CMN Hosts Circle Keeper Training at Precious Blood Ministry of Reconciliation

CMN was proud to partner with the Precious Blood Ministry of Reconciliation (PBMR) in Chicago, IL to offer a four-day training in restorative circle keeping this July.

Sitting and sharing in a circle is a foundational restorative practice that helps strengthen relationships, foster belonging, or hold difficult conversations. Restorative circles (also called circle process or peacemaking circles) can be utilized to support community building, reintegration, and healing for those impacted by trauma, harm, and conflict. Receiving adequate training is important for creating safe and inclusive spaces, especially in cases of harm.

The sixteen participants of this year’s training came from various ministries across seven states — including a mental health center with Catholic Charities, a Tennessee-based non-profit advocating for formerly incarcerated people, a Christian urban ministry organization, Catholic high schools, and various parish social justice ministries. 

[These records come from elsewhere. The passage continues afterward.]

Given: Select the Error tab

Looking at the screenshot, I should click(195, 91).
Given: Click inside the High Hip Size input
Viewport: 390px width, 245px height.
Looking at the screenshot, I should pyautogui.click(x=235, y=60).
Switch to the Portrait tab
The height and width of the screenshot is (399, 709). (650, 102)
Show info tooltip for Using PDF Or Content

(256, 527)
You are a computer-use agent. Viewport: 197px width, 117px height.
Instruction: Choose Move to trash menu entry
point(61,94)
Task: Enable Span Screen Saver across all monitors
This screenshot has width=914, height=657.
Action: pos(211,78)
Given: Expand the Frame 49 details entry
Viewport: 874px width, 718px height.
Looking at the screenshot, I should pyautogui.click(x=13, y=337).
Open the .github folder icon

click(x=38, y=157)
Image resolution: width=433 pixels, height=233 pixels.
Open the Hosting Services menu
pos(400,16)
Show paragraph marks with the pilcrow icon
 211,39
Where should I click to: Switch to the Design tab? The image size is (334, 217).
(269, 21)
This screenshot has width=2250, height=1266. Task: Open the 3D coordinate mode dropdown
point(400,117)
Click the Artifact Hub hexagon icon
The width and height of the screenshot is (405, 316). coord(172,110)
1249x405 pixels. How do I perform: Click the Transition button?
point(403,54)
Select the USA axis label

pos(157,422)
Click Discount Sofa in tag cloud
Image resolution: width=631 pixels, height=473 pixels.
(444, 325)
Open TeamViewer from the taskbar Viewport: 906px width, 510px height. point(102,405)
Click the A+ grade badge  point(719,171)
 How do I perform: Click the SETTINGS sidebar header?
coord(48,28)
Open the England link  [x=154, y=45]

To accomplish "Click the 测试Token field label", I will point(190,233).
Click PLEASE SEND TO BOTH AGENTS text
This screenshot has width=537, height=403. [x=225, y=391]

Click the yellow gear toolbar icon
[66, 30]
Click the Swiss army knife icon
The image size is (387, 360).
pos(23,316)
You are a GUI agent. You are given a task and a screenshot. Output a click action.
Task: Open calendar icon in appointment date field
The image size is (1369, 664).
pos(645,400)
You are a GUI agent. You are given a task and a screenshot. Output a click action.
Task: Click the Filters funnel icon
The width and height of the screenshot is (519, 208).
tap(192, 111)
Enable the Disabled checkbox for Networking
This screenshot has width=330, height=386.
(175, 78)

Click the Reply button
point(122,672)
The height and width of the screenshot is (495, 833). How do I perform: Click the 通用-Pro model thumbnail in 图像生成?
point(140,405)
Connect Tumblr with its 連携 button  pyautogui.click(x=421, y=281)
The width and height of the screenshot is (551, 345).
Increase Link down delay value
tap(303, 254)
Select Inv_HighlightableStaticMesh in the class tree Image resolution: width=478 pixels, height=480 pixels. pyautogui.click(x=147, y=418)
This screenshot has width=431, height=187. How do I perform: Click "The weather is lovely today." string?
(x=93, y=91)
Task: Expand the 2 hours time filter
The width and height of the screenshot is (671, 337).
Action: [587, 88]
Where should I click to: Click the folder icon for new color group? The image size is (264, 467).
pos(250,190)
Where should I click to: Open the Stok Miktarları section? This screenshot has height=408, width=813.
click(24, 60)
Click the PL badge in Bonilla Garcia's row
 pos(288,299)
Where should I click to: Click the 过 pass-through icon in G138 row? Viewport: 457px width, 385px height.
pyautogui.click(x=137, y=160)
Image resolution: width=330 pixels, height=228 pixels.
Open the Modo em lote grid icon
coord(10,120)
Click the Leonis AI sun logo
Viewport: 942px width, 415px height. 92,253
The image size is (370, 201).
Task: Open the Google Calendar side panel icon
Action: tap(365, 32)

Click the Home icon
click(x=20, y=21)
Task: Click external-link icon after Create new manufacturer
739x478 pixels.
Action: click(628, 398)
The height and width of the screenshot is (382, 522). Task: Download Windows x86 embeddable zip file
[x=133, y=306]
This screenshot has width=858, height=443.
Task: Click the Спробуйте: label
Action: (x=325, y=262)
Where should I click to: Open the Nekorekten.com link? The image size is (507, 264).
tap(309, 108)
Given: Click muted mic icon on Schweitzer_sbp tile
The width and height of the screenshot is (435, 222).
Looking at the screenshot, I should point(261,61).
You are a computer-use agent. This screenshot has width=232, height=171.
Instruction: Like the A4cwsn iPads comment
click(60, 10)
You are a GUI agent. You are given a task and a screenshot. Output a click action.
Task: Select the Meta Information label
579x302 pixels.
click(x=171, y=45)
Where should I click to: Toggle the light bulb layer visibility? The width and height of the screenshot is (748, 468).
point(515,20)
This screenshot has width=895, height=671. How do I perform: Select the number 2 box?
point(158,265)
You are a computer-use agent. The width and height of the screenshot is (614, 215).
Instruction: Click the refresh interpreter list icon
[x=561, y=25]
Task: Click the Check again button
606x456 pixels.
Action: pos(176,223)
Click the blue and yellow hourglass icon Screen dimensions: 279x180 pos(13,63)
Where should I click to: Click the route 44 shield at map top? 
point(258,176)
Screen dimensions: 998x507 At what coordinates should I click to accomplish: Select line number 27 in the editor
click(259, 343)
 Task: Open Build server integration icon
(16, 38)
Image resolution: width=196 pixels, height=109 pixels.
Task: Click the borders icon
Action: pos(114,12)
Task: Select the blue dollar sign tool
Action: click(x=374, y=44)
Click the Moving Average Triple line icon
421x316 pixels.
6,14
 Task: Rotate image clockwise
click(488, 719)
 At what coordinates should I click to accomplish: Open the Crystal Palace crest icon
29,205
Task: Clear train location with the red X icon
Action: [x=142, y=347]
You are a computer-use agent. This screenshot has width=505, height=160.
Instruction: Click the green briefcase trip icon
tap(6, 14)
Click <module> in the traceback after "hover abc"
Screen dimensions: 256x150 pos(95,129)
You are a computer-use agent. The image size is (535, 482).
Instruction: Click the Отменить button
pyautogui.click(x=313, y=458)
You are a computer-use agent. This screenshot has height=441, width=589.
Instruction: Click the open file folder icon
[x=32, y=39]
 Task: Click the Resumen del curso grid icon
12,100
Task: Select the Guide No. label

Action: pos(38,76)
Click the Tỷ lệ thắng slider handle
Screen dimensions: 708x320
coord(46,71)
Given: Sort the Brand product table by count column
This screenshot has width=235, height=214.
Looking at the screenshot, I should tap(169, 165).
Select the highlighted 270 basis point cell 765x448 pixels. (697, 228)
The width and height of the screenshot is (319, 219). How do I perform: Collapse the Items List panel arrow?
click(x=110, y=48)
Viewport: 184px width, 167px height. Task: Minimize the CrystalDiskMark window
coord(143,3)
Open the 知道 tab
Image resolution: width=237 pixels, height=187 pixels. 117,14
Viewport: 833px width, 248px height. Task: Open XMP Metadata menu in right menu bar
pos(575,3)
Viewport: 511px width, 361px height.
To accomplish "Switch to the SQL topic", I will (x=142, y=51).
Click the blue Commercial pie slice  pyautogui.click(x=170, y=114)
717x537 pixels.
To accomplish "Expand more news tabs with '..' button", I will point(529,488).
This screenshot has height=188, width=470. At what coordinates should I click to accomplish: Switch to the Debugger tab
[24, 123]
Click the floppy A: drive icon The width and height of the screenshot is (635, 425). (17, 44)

Throughout the four days, participants gained skills in convening and facilitating community-building circles alongside seasoned circle keepers Pamela Purdie and Sr. Janet Ryan, OSF. CMN continues to accompany them as they discern opportunities to utilize this practice in the unique context of their respective parishes, ministries, and communities.

Here’s a glimpse into this fruitful, engaging, and truly restorative time!

Throughout the training, participants sat in circle to experience and practice facilitating this restorative process.
They created a centerpiece in the middle of the room made of items chosen and created by all of the participants. The centerpiece of a restorative circle is meant to ground members of the circle in their shared values.
In circle, relationships come before issues, and it is key to accept that building trust takes time. Training participants modeled this by allowing time to build strong connections with one another through fun and creative activities, but also courageous and vulnerable sharing. We know they will continue to support one another in their journeys ahead.
Participants learned and practiced the power of celebrating each other’s achievements, yet another way of lifting up each other’s dignity and interconnectedness — core principles of restorative circles.
There were several opportunities throughout the training for participants to break off into small groups and discuss how they envisioned utilizing restorative circles in the communities they returned to after the training.
We had such a wonderful time training with this fantastic group!